Researchers have created a world-first fuel cell that uses stainless steel to power mobiles for a week and keep drones airborne for more than an hour
The past decade has seen huge advances in mobile technology – phones, watches, cameras and drones are smarter than ever. But development across all these platforms has been hamstrung by one major obstacle: power supply. That might all be about to change thanks to an innovative way of using steel, which could result in futuristic batteries that will power our devices.
A longer lasting battery
Researchers at Pohang University of Science and Technology in South Korea have combined porous stainless steel with thin-film electrolyte and electrodes of minimal heat capacity for the first time ever. These batteries, created by Prof. Gyeong Man Choi and Ph.D. student Kun Joong Kim, are not only more durable than current lithium-ion options, but also significantly longer lasting.
This type of fuel cell could power mobile phones for a full week on a single charge
Described as a miniaturised solid oxide fuel cell (SOFC), this type of fuel cell could power mobile phones for a full week on a single charge and keep drones airborne for more than an hour, according to the researchers. And thanks to its basic structure, it can easily be scaled to “develop large and inexpensive fuel cells for a power source of next-generation automotive,” they said.
Prof. Choi’s battery converts hydrogen into electricity through oxygen-ion migration to the fuel electrode via an oxide electrolyte. Typically silicon is used as the supporting component for an SOFC like this, but that design quickly degenerates because of the thermal mismatch with the electrolyte.
Heart of steel
By opting for a design that incorporates porous stainless steel, it is possible to increase both the performance and durability of the fuel cell compared with the silicon-based design. According to Prof. Choi and his student, they chose to use stainless steel for their design because it is “thermally and mechanically strong and highly stable to oxidation/reduction reactions”. The miniature fuel cells are made using tape casting-lamination (TCL) techniques, a process that is similar to 3D printing.
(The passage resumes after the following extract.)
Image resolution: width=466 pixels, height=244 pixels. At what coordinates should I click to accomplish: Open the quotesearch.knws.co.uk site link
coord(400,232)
By opting for […] porous stainless steel, it is possible to increase both the performance and durability of the fuel cell
The research study published in the Scientific Reports journal said: “Miniaturised solid-oxide fuel cells (micro-SOFC) designed using thin-film techniques can attain high specific energy (W h kg−1) and energy density (W h L−1) and may partially replace Li batteries in portable devices if fabricated successfully.”
“This cell may be suitable for a portable electronic device that requires high power-density and fast thermal cycling,” they explain. But while electronics such as mobile phones, laptops, wearables and drones (which require high power density and quick on/off) might be the primary area for its uses, the potential applications are endless.
If manufactured successfully, stainless steel-based solid oxide fuel cells can potentially power ultralight aircraft like the e-Gull, the next generation of smart homes or even the new Tesla Model 3. Perhaps now range anxiety with electric vehicles will finally be a thing of the past.